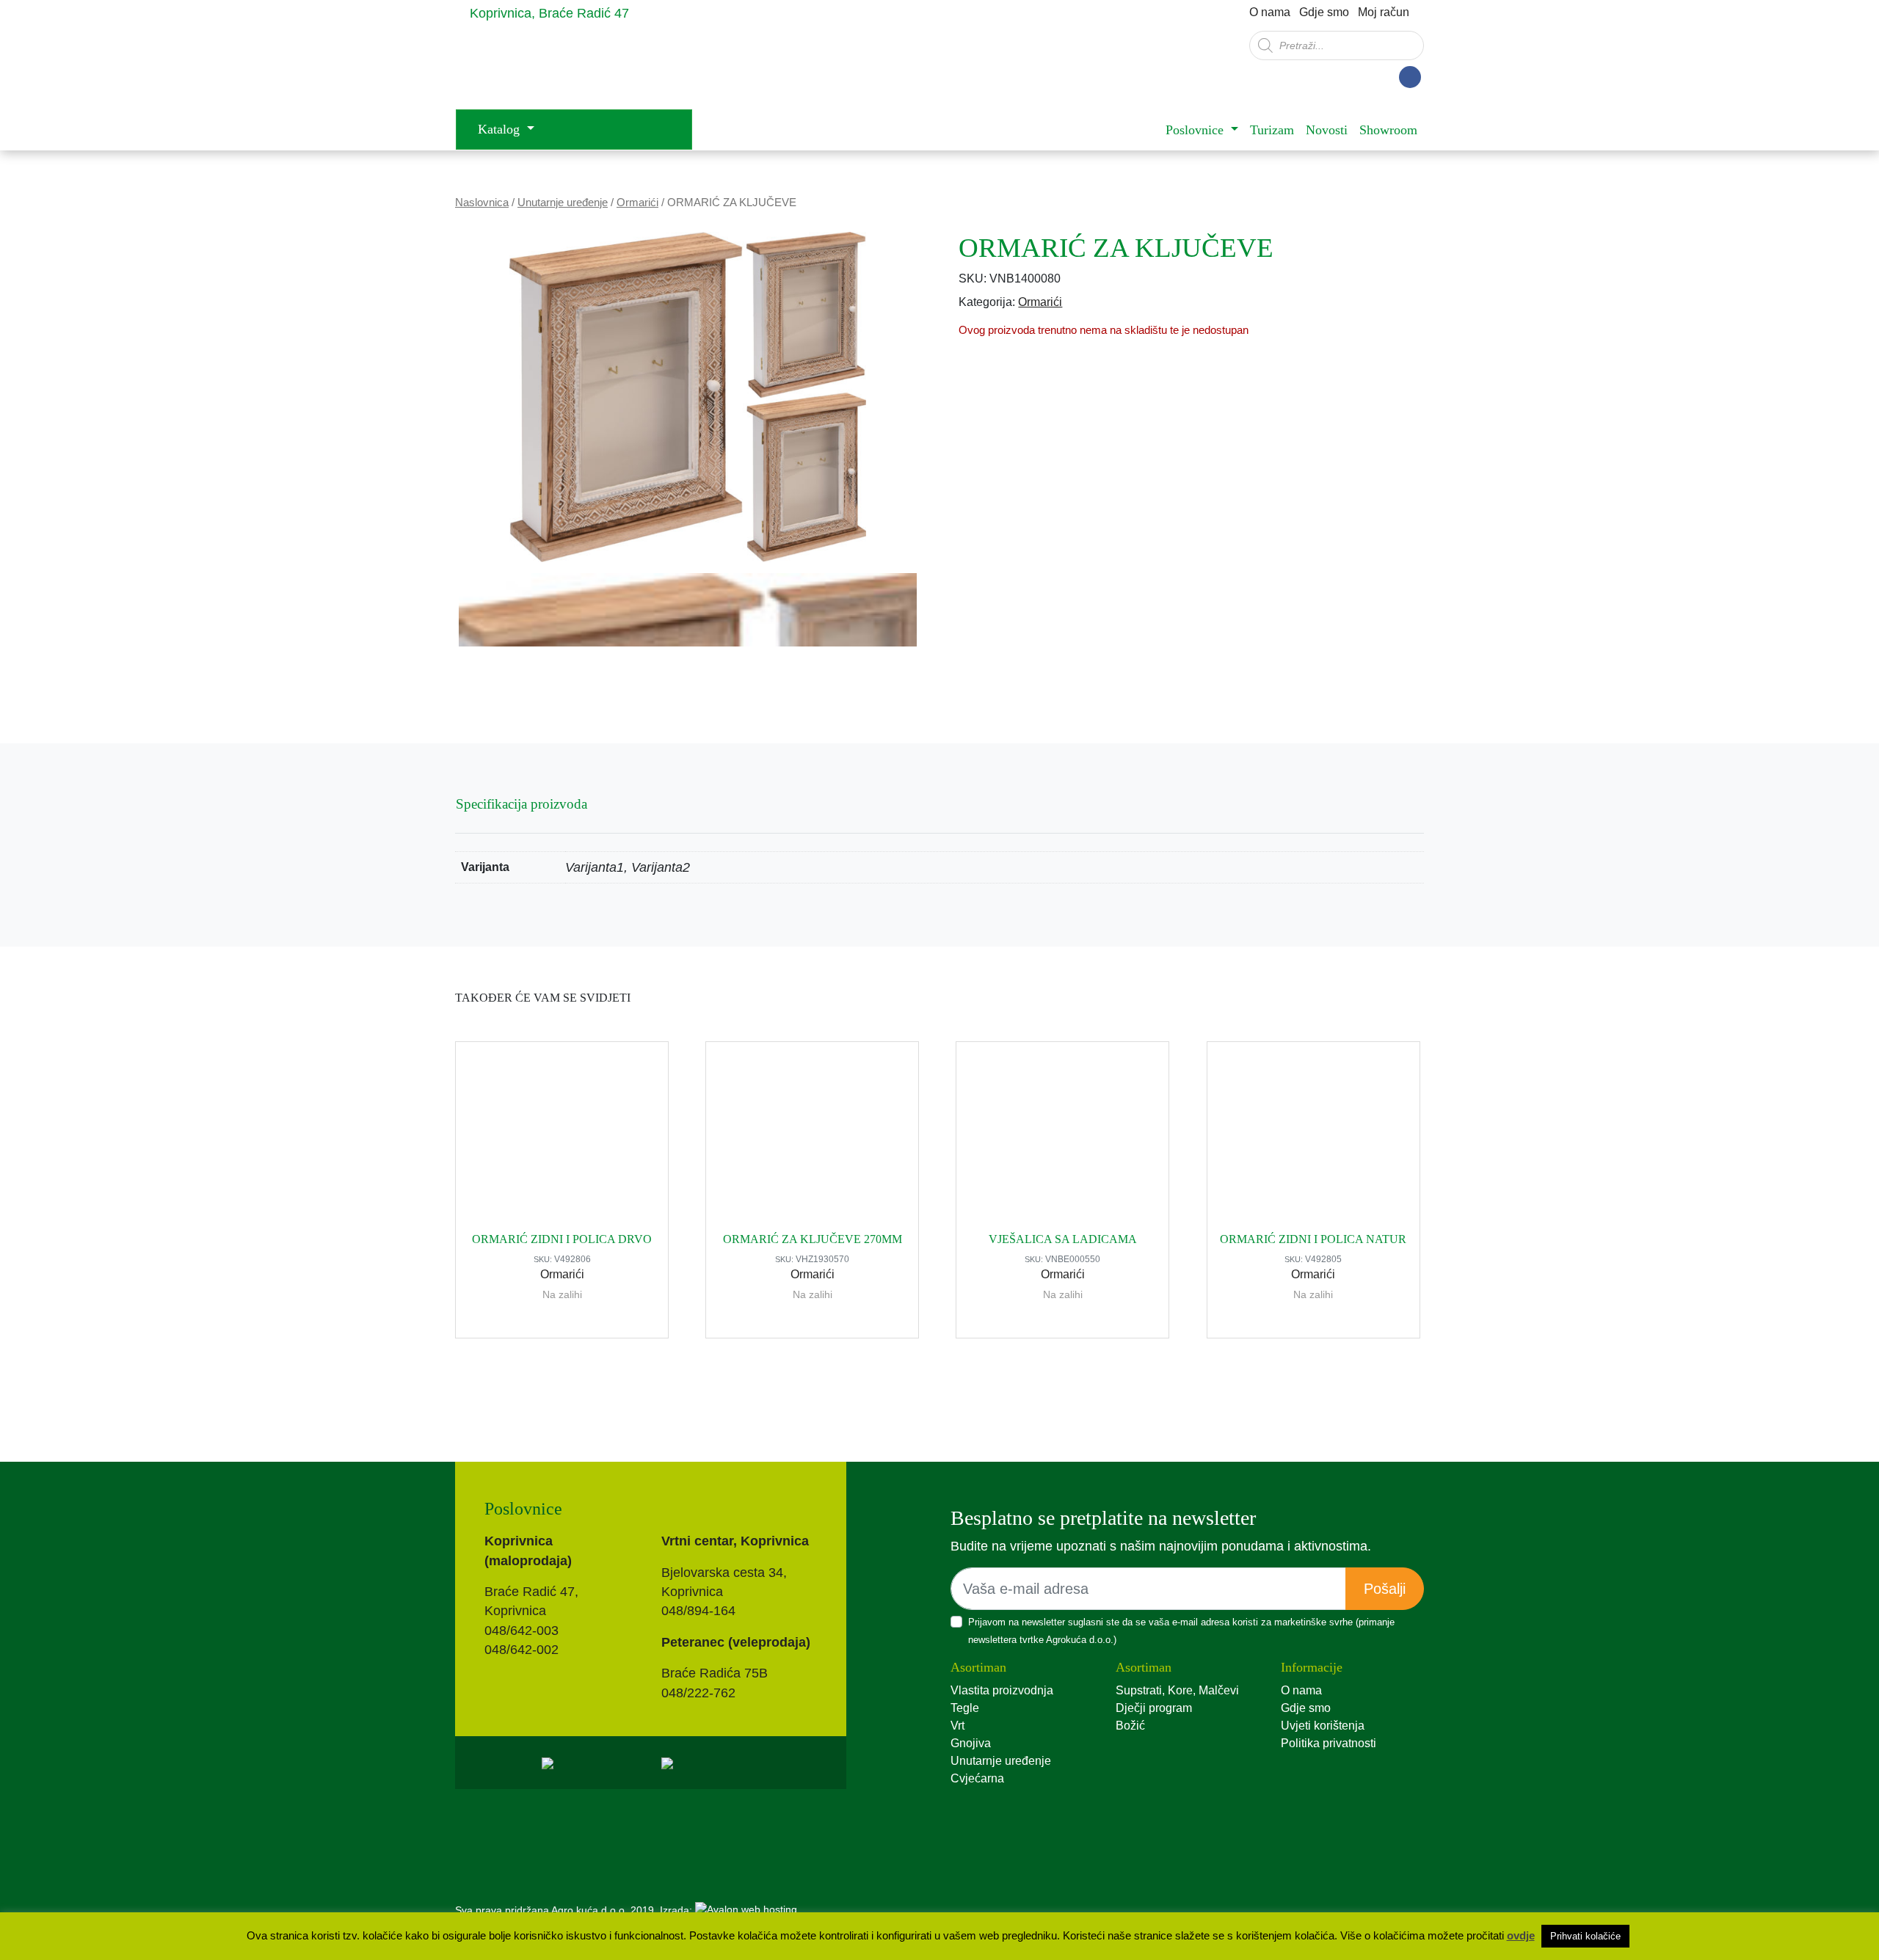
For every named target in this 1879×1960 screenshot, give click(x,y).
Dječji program (1154, 1708)
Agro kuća (572, 67)
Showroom (1388, 130)
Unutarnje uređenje (562, 202)
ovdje (1521, 1935)
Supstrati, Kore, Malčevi (1177, 1690)
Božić (1130, 1725)
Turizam (1272, 130)
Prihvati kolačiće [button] (1585, 1936)
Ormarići (637, 202)
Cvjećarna (977, 1778)
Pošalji (1385, 1589)
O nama (1269, 12)
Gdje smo (1324, 12)
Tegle (965, 1708)
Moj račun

● **TASK BRIEF**
Nothing but the records, copied exactly and stripped of pictures, should be returned.

● **RESPONSE TO THIS TASK**
For every named target in this 1879×1960 screenshot, give click(x,y).
Dječji program (1154, 1708)
Agro kuća (572, 67)
Showroom (1388, 130)
Unutarnje uređenje (562, 202)
ovdje (1521, 1935)
Supstrati, Kore, Malčevi (1177, 1690)
Božić (1130, 1725)
Turizam (1272, 130)
Prihvati kolačiće [button] (1585, 1936)
Ormarići (637, 202)
Cvjećarna (977, 1778)
Pošalji (1385, 1589)
O nama (1269, 12)
Gdje smo (1324, 12)
Tegle (965, 1708)
Moj račun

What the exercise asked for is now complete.